Short task | Rewrite the records below with every "computer-use agent" changed to "screen-navigation assistant", keeping everything else identical.

Data in this exercise |
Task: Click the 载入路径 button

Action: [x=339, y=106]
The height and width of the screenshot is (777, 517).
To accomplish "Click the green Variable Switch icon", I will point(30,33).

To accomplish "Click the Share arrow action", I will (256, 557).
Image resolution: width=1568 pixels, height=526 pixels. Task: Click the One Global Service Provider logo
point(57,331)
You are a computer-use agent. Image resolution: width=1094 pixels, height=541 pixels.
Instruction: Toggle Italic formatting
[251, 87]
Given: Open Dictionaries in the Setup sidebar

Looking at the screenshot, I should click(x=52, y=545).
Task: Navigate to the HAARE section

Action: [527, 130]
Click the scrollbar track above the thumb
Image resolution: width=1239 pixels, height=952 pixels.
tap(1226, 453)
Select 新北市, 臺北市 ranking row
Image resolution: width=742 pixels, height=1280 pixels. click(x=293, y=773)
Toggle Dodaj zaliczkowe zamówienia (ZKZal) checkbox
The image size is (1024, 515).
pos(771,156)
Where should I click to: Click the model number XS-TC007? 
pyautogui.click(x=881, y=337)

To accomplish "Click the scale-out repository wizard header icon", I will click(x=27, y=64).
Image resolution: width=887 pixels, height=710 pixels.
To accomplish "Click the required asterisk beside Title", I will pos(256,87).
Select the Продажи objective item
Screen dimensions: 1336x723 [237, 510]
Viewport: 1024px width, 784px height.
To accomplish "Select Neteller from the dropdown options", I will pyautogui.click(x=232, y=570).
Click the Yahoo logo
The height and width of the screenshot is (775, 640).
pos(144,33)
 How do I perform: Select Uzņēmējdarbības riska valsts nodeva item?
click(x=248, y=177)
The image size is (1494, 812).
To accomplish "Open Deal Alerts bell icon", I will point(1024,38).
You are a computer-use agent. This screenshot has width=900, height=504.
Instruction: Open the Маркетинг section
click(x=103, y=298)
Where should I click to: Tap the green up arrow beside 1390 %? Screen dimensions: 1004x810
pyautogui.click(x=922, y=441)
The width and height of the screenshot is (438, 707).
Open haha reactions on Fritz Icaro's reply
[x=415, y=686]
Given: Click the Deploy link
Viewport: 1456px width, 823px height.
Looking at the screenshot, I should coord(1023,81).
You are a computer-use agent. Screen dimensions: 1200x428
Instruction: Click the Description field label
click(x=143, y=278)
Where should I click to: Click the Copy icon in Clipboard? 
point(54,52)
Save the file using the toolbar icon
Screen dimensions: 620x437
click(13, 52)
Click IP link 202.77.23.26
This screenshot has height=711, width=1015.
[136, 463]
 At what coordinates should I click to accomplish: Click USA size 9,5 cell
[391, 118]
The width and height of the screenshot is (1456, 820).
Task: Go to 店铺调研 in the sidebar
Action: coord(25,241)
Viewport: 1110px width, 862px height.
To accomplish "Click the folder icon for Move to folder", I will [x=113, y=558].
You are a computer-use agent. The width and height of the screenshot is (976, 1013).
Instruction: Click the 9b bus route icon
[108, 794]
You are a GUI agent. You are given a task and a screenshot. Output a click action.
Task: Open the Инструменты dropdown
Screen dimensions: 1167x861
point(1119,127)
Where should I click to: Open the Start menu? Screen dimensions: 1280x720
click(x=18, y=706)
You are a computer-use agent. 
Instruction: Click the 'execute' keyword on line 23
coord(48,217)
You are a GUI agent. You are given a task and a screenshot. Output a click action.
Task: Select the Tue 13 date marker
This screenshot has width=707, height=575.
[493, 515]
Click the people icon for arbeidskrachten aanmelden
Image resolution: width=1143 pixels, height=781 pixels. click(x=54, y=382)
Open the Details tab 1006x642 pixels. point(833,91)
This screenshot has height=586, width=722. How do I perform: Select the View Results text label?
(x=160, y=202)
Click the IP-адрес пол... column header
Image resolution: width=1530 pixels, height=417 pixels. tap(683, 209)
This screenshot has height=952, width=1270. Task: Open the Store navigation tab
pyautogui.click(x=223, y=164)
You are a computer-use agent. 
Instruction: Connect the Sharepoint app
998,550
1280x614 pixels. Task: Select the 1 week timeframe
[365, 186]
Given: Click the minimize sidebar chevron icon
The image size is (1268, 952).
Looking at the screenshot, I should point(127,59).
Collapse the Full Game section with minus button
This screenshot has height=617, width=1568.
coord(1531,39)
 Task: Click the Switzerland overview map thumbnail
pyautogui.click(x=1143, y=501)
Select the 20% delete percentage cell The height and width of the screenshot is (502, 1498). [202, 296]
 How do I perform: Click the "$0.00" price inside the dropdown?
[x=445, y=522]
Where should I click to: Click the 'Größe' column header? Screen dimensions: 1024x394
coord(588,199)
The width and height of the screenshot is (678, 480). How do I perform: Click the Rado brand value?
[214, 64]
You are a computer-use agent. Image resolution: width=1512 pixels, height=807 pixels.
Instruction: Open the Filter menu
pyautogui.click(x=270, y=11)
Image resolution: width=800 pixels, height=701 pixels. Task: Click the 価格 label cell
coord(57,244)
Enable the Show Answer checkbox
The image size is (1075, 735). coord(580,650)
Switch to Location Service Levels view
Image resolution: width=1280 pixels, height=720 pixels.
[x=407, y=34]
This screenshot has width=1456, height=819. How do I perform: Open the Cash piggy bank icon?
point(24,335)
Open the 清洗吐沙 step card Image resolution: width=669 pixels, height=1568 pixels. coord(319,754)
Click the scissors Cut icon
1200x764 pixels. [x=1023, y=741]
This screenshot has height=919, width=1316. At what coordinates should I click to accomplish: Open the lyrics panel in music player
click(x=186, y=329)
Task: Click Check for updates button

Task response |
Task: Click the 载入路径 button

Action: [x=339, y=106]
The height and width of the screenshot is (777, 517).
To accomplish "Click the green Variable Switch icon", I will point(30,33).

To accomplish "Click the Share arrow action", I will (256, 557).
Image resolution: width=1568 pixels, height=526 pixels. Task: Click the One Global Service Provider logo
point(57,331)
You are a screen-navigation assistant. Image resolution: width=1094 pixels, height=541 pixels.
Instruction: Toggle Italic formatting
[251, 87]
Given: Open Dictionaries in the Setup sidebar

Looking at the screenshot, I should click(x=52, y=545).
Task: Navigate to the HAARE section

Action: [527, 130]
Click the scrollbar track above the thumb
Image resolution: width=1239 pixels, height=952 pixels.
tap(1226, 453)
Select 新北市, 臺北市 ranking row
Image resolution: width=742 pixels, height=1280 pixels. click(x=293, y=773)
Toggle Dodaj zaliczkowe zamówienia (ZKZal) checkbox
The image size is (1024, 515).
pos(771,156)
Where should I click to: Click the model number XS-TC007? 
pyautogui.click(x=881, y=337)

To accomplish "Click the scale-out repository wizard header icon", I will click(x=27, y=64).
Image resolution: width=887 pixels, height=710 pixels.
To accomplish "Click the required asterisk beside Title", I will pos(256,87).
Select the Продажи objective item
Screen dimensions: 1336x723 [237, 510]
Viewport: 1024px width, 784px height.
To accomplish "Select Neteller from the dropdown options", I will pyautogui.click(x=232, y=570).
Click the Yahoo logo
The height and width of the screenshot is (775, 640).
pos(144,33)
 How do I perform: Select Uzņēmējdarbības riska valsts nodeva item?
click(x=248, y=177)
The image size is (1494, 812).
To accomplish "Open Deal Alerts bell icon", I will point(1024,38).
You are a screen-navigation assistant. This screenshot has width=900, height=504.
Instruction: Open the Маркетинг section
click(x=103, y=298)
Where should I click to: Tap the green up arrow beside 1390 %? Screen dimensions: 1004x810
pyautogui.click(x=922, y=441)
The width and height of the screenshot is (438, 707).
Open haha reactions on Fritz Icaro's reply
[x=415, y=686]
Given: Click the Deploy link
Viewport: 1456px width, 823px height.
Looking at the screenshot, I should coord(1023,81).
You are a screen-navigation assistant. Screen dimensions: 1200x428
Instruction: Click the Description field label
click(x=143, y=278)
Where should I click to: Click the Copy icon in Clipboard? 
point(54,52)
Save the file using the toolbar icon
Screen dimensions: 620x437
click(13, 52)
Click IP link 202.77.23.26
This screenshot has height=711, width=1015.
[136, 463]
 At what coordinates should I click to accomplish: Click USA size 9,5 cell
[391, 118]
The width and height of the screenshot is (1456, 820).
Task: Go to 店铺调研 in the sidebar
Action: coord(25,241)
Viewport: 1110px width, 862px height.
To accomplish "Click the folder icon for Move to folder", I will [x=113, y=558].
You are a screen-navigation assistant. The width and height of the screenshot is (976, 1013).
Instruction: Click the 9b bus route icon
[108, 794]
You are a GUI agent. You are given a task and a screenshot. Output a click action.
Task: Open the Инструменты dropdown
Screen dimensions: 1167x861
point(1119,127)
Where should I click to: Open the Start menu? Screen dimensions: 1280x720
click(x=18, y=706)
You are a screen-navigation assistant. 
Instruction: Click the 'execute' keyword on line 23
coord(48,217)
You are a GUI agent. You are given a task and a screenshot. Output a click action.
Task: Select the Tue 13 date marker
This screenshot has width=707, height=575.
[493, 515]
Click the people icon for arbeidskrachten aanmelden
Image resolution: width=1143 pixels, height=781 pixels. click(x=54, y=382)
Open the Details tab 1006x642 pixels. point(833,91)
This screenshot has height=586, width=722. How do I perform: Select the View Results text label?
(x=160, y=202)
Click the IP-адрес пол... column header
Image resolution: width=1530 pixels, height=417 pixels. tap(683, 209)
This screenshot has height=952, width=1270. Task: Open the Store navigation tab
pyautogui.click(x=223, y=164)
You are a screen-navigation assistant. 
Instruction: Connect the Sharepoint app
998,550
1280x614 pixels. Task: Select the 1 week timeframe
[365, 186]
Given: Click the minimize sidebar chevron icon
The image size is (1268, 952).
Looking at the screenshot, I should point(127,59).
Collapse the Full Game section with minus button
This screenshot has height=617, width=1568.
coord(1531,39)
 Task: Click the Switzerland overview map thumbnail
pyautogui.click(x=1143, y=501)
Select the 20% delete percentage cell The height and width of the screenshot is (502, 1498). [202, 296]
 How do I perform: Click the "$0.00" price inside the dropdown?
[x=445, y=522]
Where should I click to: Click the 'Größe' column header? Screen dimensions: 1024x394
coord(588,199)
The width and height of the screenshot is (678, 480). How do I perform: Click the Rado brand value?
[214, 64]
You are a screen-navigation assistant. Image resolution: width=1512 pixels, height=807 pixels.
Instruction: Open the Filter menu
pyautogui.click(x=270, y=11)
Image resolution: width=800 pixels, height=701 pixels. Task: Click the 価格 label cell
coord(57,244)
Enable the Show Answer checkbox
The image size is (1075, 735). coord(580,650)
Switch to Location Service Levels view
Image resolution: width=1280 pixels, height=720 pixels.
[x=407, y=34]
This screenshot has width=1456, height=819. How do I perform: Open the Cash piggy bank icon?
point(24,335)
Open the 清洗吐沙 step card Image resolution: width=669 pixels, height=1568 pixels. coord(319,754)
Click the scissors Cut icon
1200x764 pixels. [x=1023, y=741]
This screenshot has height=919, width=1316. At what coordinates should I click to accomplish: Open the lyrics panel in music player
click(x=186, y=329)
Task: Click Check for updates button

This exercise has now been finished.